Therefore, only the measured value of the voltage phase difference θp1-p3 of the R load among the second measured value input from the electronic watt-hour meter 2 by the measured value inputting means 21 by the comparison result of the comparing means 25, or C Only the measured value of the voltage phase difference θp1-p3 of the load is ± of each value corresponding to the measured value in the combination of the second theoretical values (not shown) defined in the table for the connection state with the above-mentioned incorrect connection. When it is out of the range of 10%, the determination unit 26 determines that the combination of the second theoretical values has each value that matches the combination of the measurement values input by the measurement value input unit 21. In this case, the discriminating means 26 determines the connection state of the wiring connected to the electronic watt-hour meter 2 as the wiring connection between the output terminal 1u and the output terminal 1v of the VT and the wiring connection between the 1S terminal and the 1L terminal. A connection state having the above-mentioned incorrect connection is specified.

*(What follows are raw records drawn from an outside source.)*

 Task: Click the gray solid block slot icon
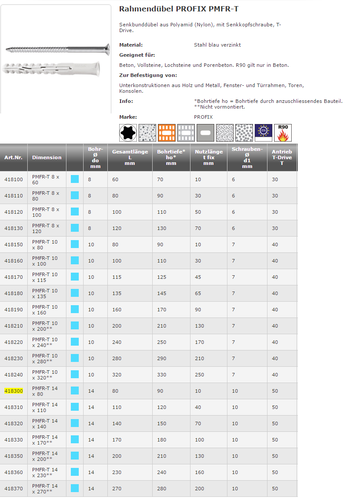pyautogui.click(x=205, y=133)
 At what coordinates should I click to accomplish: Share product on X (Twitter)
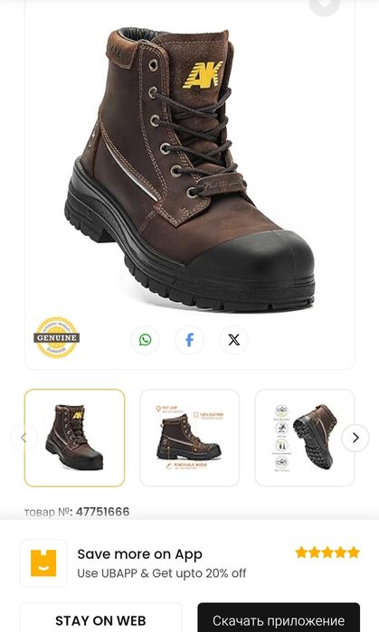coord(234,340)
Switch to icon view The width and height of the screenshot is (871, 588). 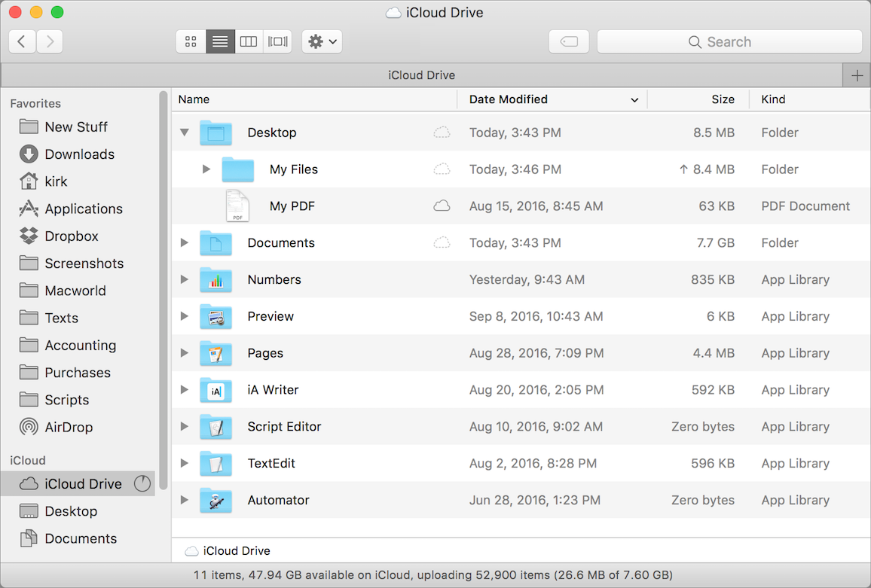191,41
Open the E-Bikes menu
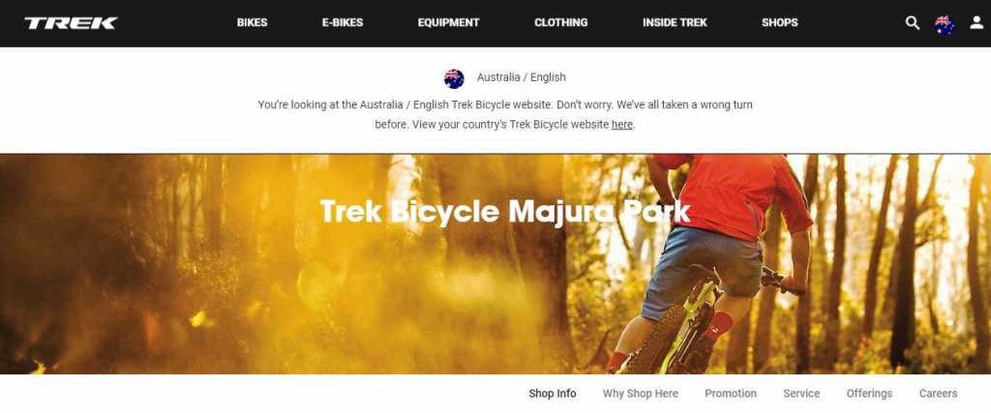991x413 pixels. 343,23
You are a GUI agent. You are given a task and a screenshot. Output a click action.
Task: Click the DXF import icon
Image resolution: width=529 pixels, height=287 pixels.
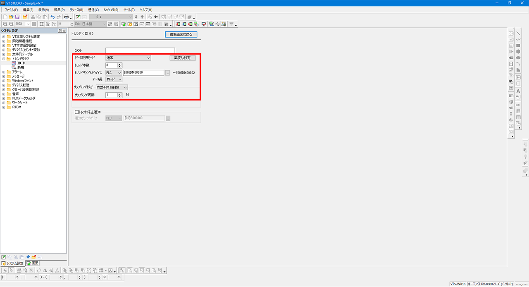click(x=518, y=105)
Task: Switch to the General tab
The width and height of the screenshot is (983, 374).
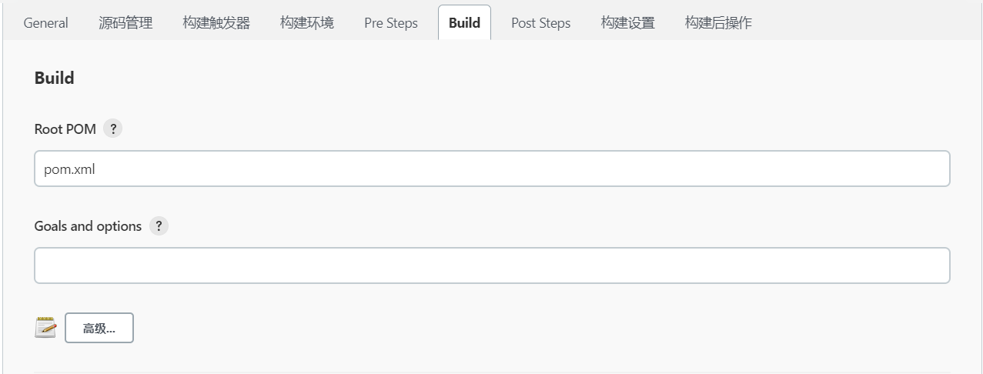Action: coord(45,23)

Table No. EA3 has a table No. Erroneous connection of the voltage circuit wiring specified in E1 and table No. It is specified that there is an erroneous connection that is a combination of the erroneous connection of the current circuit wiring specified in A2. That is, the wiring shown by the broken line in the connection diagram and the wiring connection between the output terminal 1u of the VT and the output terminal 1v are switched as shown by the italicized bold type in the connection terminal correspondence table, and the P1 terminal is the output terminal of the VT. Where it should be connected to 1u, it is erroneously connected to the output terminal 1v, and the P2 terminal is erroneously connected to the output terminals 1u, 3u and G where it should be connected to the output terminals 1v, 3u and G of the VT. Further, the wiring connection between the 3S terminal and the 3L terminal is exchanged, and the 3S terminal should be connected to the output terminal 3K of the CT, but is erroneously connected to the output terminals 3L and G, and the 3L terminal is connected to the output terminals 3L and G of the CT. Where it should be done, it is erroneously connected to the output terminal 3K.

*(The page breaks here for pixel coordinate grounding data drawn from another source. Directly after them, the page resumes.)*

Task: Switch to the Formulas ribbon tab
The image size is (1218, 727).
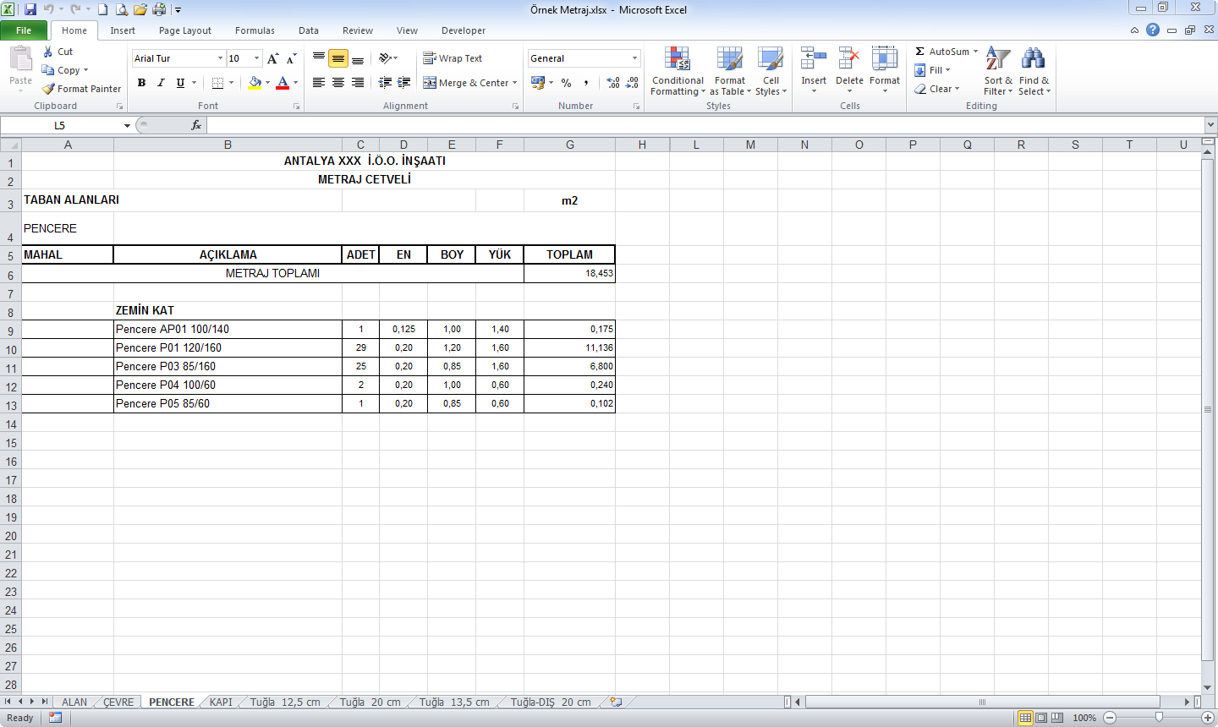Action: click(255, 30)
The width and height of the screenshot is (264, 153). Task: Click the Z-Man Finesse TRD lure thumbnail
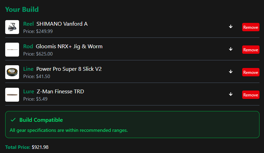tap(12, 95)
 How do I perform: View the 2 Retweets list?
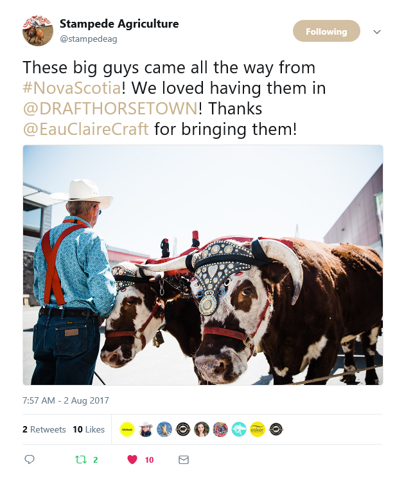pos(44,429)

Table No. The measurement results lined up in EA3 are measured by the measured value input means 21 when the wiring connection between the output terminal 1u and the output terminal 1v of the VT and the wiring connection between the 3S terminal and the 3L terminal are incorrect. It is the value input from the total 2. Of these values, the 1-side active power W1, 1-side reactive power var1, 3-side active power W3, 3-side reactive power var3, and voltage phase difference θp1-p3 of the R load, which are indicated by bold italics in the figure, are shown. And all the measured values of the C-load 1-side active power W1, 1-side reactive power var1, 3-side active power W3, 3-side reactive power var3, and voltage phase difference θp1-p3, ±10 of each value corresponding to each measured value among the respective values of the combination of the second theoretical values (not shown) defined for the connection state having the above-mentioned incorrect connection in the table created by the table creating means 24. It is outside the range of %.

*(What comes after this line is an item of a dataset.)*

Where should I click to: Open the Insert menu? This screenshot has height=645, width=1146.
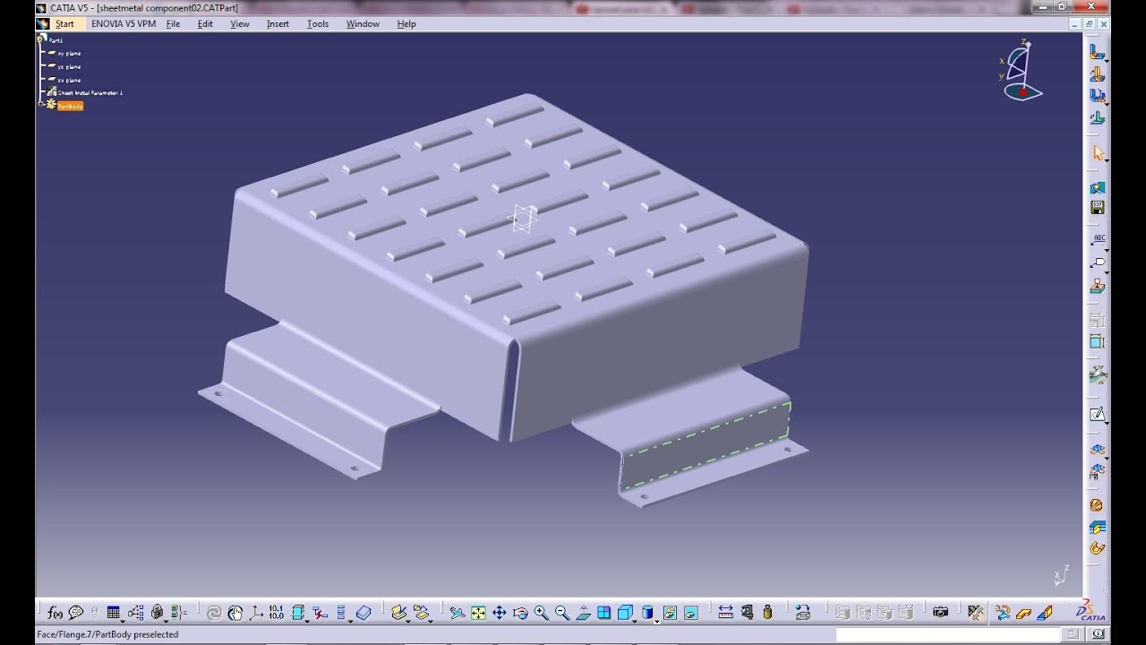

Therefore, among the comparison results of the comparison means 25 and the second measurement values input from the electronic watt-hour meter 2 by the measurement value input means 21, all measurement values of R load or all measurement values of C load. Is out of the range of ±10% of each value corresponding to each measured value in the combination of the second theoretical values (not shown) defined in the table for the connection state having the above-mentioned erroneous connection, the determination means 26 determines that the combination of the second theoretical values has each value matching the combination of the measurement values input by the measurement value input means 21. In this case, the determination means 26 determines the connection state of the wiring connected to the electronic watt-hour meter 2 as the wiring connection between the output terminal 1u and the output terminal 1v of the VT and the wiring connection between the 3S terminal and the 3L terminal. A connection state having the above-mentioned incorrect connection is specified.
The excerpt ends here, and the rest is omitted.